• **Passage to read**:
■ ■ ■ ■

The wick 31 may receive the aerosol generating material supplied from the storage 10 and absorb the aerosol generating material. The wick 31 may have an elongate shape. For example, the wick 31 may have a columnar shape extending in one direction. Specifically, the wick 31 may have a polygonal columnar shape, such as a cylindrical shape, a quadrangular columnar shape, or a triangular columnar shape, but is not limited to thereto. For example, the wick 31 may have a rod shape or a needle shape.

A portion of the wick 31 may absorb an aerosol generating material received from the storage 10. For example, an aerosol generating material absorbed into a portion of the wick 31 may move to another portion of the wick 31 according to capillary action.

In an embodiment, the wick 31 absorbs the aerosol generating material received from the storage 10 through both ends thereof, and the absorbed aerosol generating material may move to the center of the wick 31.

The heating element 32 may heat the aerosol generating material absorbed in the wick 31 and generate an aerosol. The heating element 32 may be arranged adjacent the wick 31. For example, the heating element 32 may be a heating wire wound around the outer circumferential surface of a center portion of the wick 31. The heating element 32 may generate an aerosol by heating a liquid aerosol generating material delivered to the central portion of the wick 31.

The accommodating unit 40 may include a chamber 41 accommodating the generator 30. The chamber 41 may be a space wherein an aerosol is generated by the generator 30 accommodated in the chamber 41.

■ ■ ■ ■

• **Your instructions**:
Copy the passage about the wick and heating element word for word, starting with "The heating element 32 may heat" and going on through "central portion of the wick 31.".

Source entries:
■ ■ ■ ■

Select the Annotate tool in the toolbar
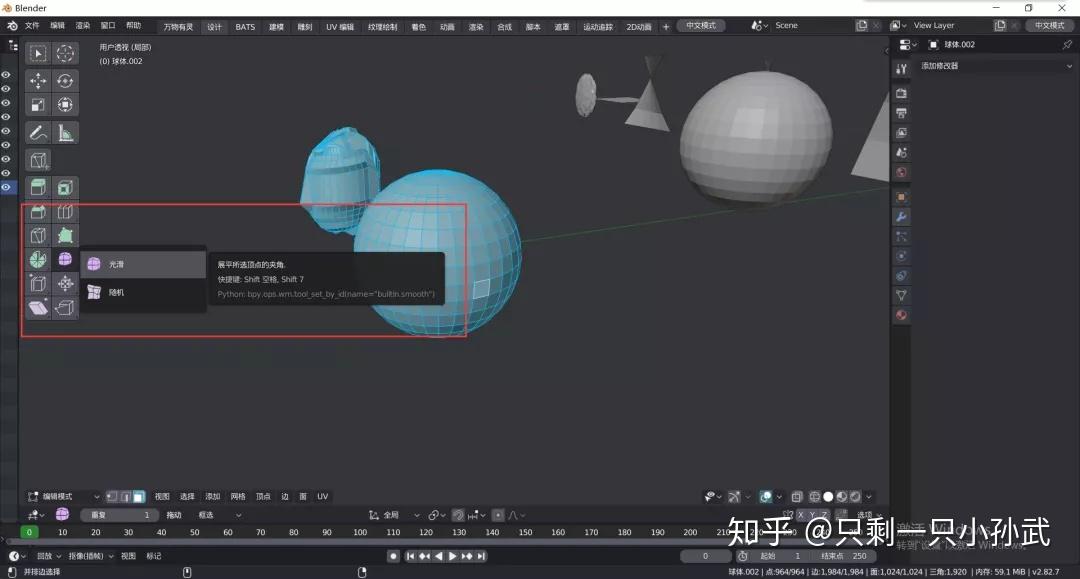The image size is (1080, 579). click(38, 131)
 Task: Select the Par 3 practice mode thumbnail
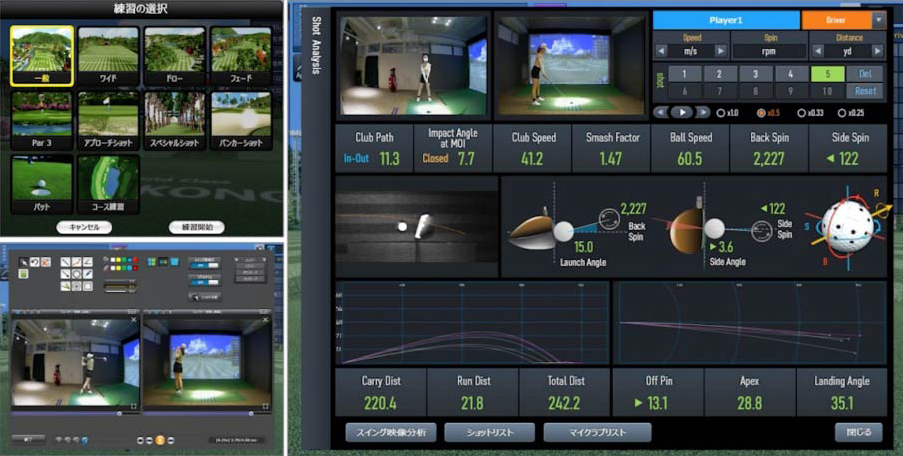[x=42, y=121]
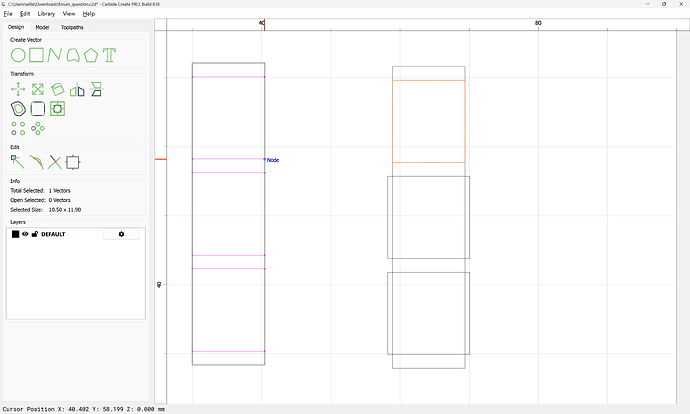Toggle the lock on DEFAULT layer

click(35, 234)
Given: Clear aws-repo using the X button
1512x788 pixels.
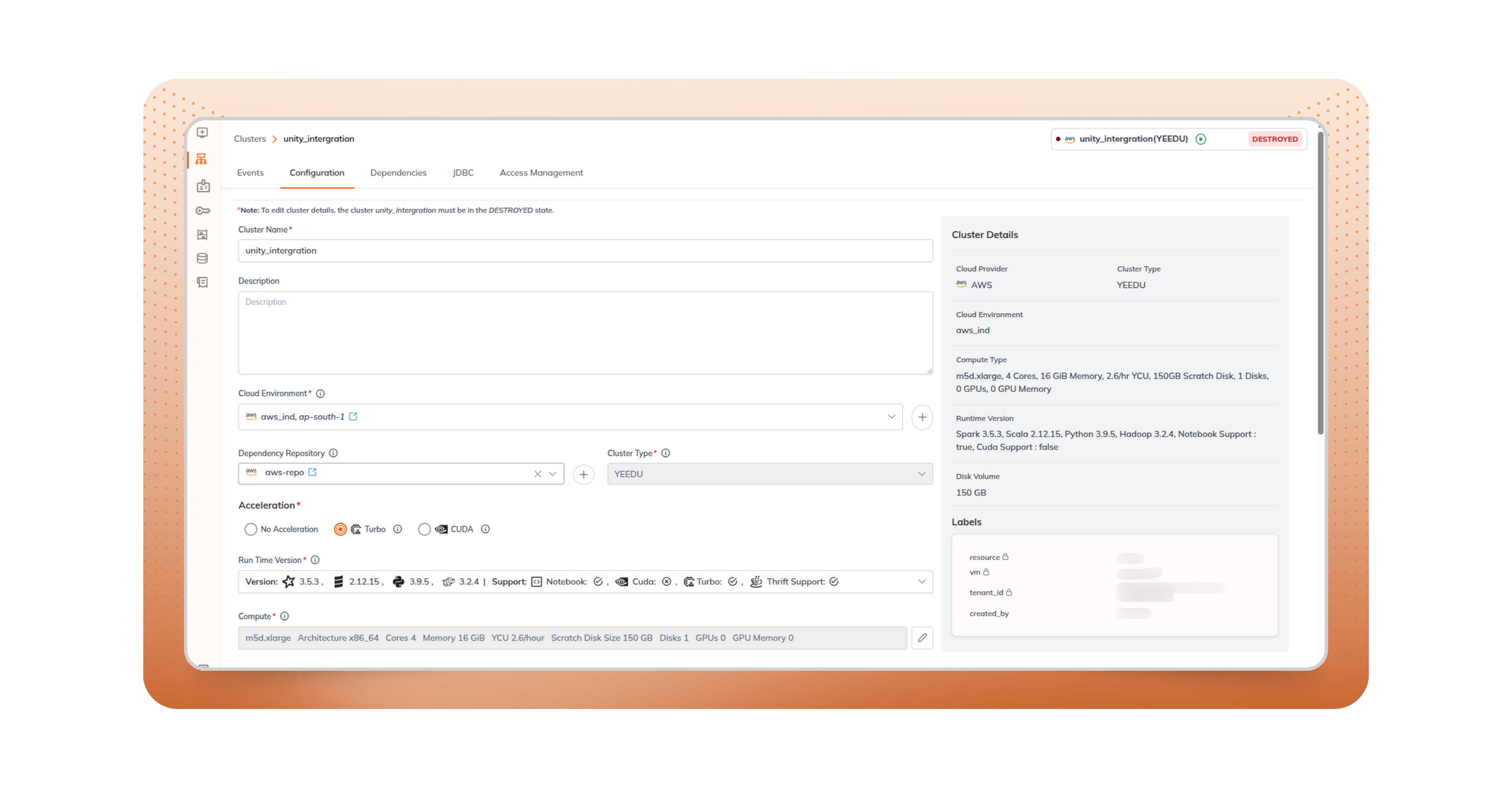Looking at the screenshot, I should 537,473.
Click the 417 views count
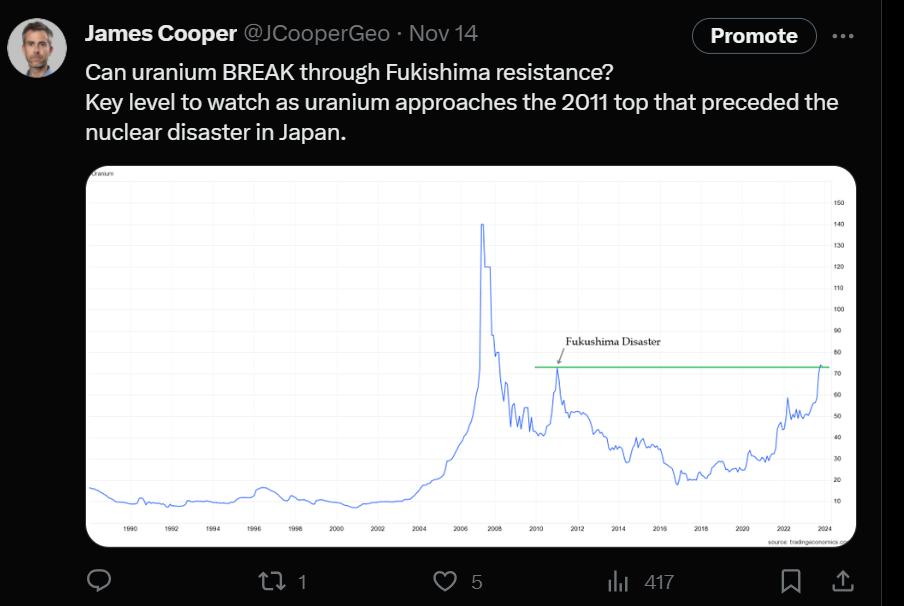The image size is (904, 606). pos(658,582)
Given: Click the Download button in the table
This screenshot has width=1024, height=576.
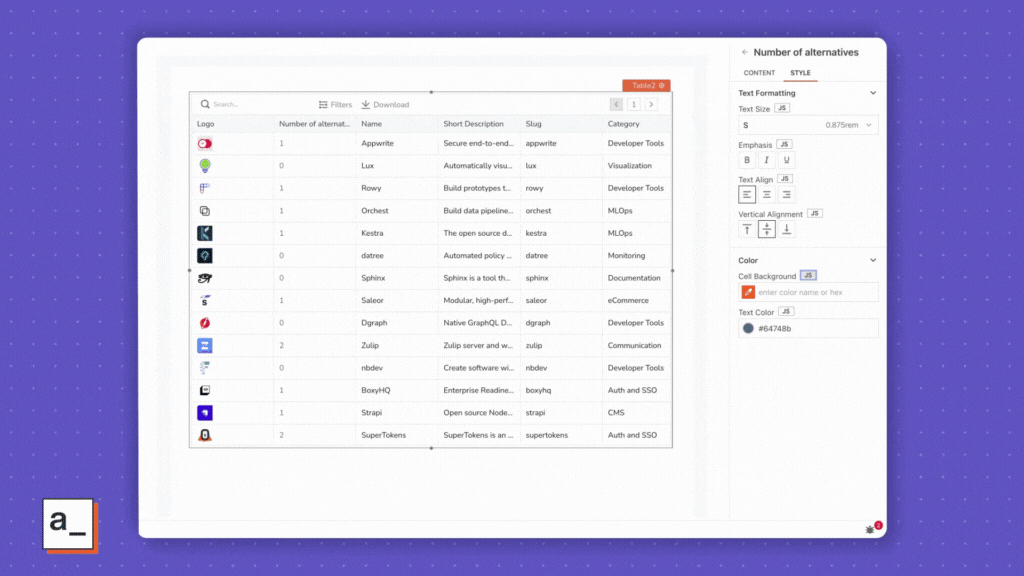Looking at the screenshot, I should click(385, 104).
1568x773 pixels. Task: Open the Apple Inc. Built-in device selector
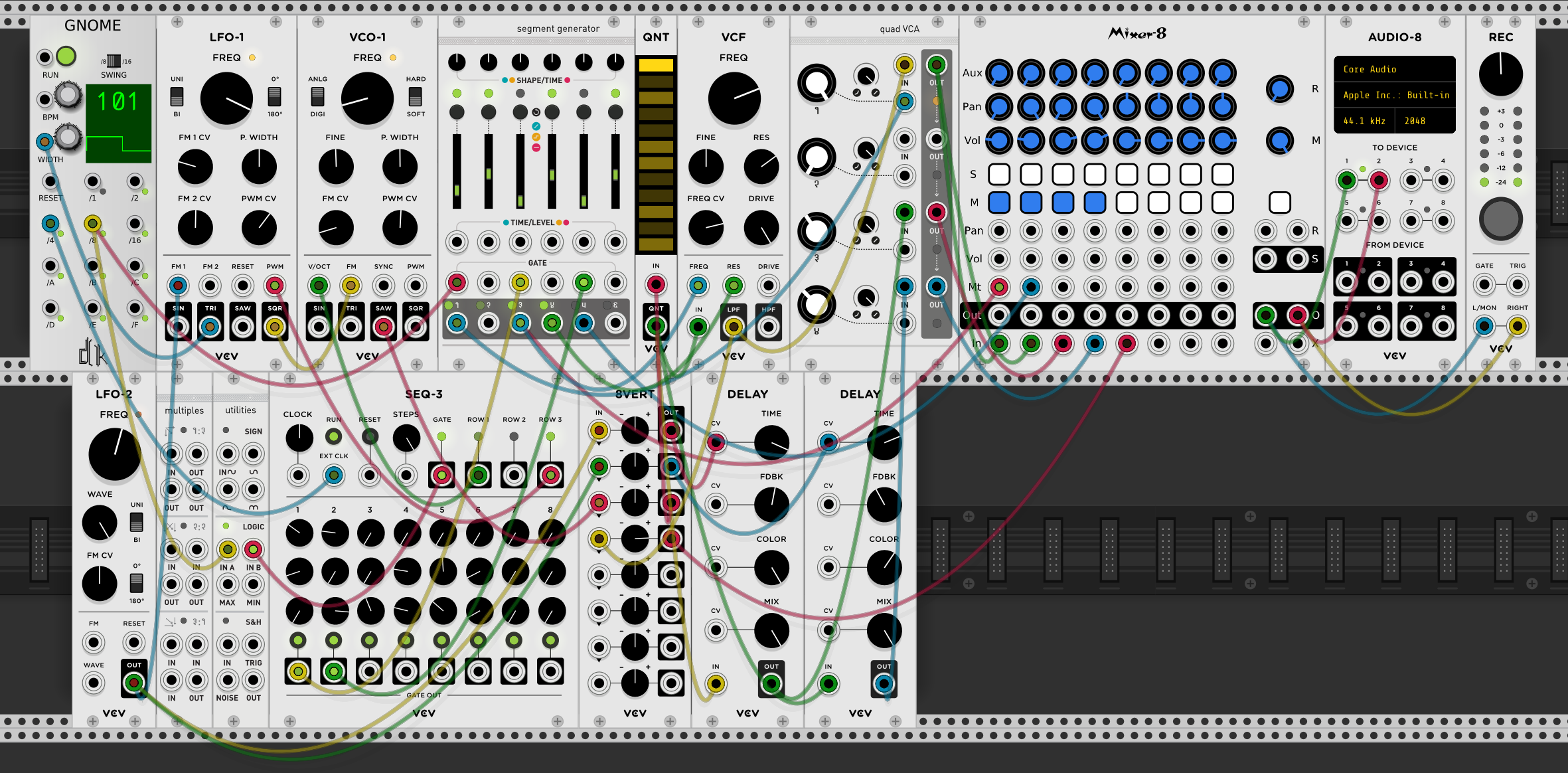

■ ■ ■ ■

• **Answer in full**:
The heating element 32 may heat the aerosol generating material absorbed in the wick 31 and generate an aerosol. The heating element 32 may be arranged adjacent the wick 31. For example, the heating element 32 may be a heating wire wound around the outer circumferential surface of a center portion of the wick 31. The heating element 32 may generate an aerosol by heating a liquid aerosol generating material delivered to the central portion of the wick 31.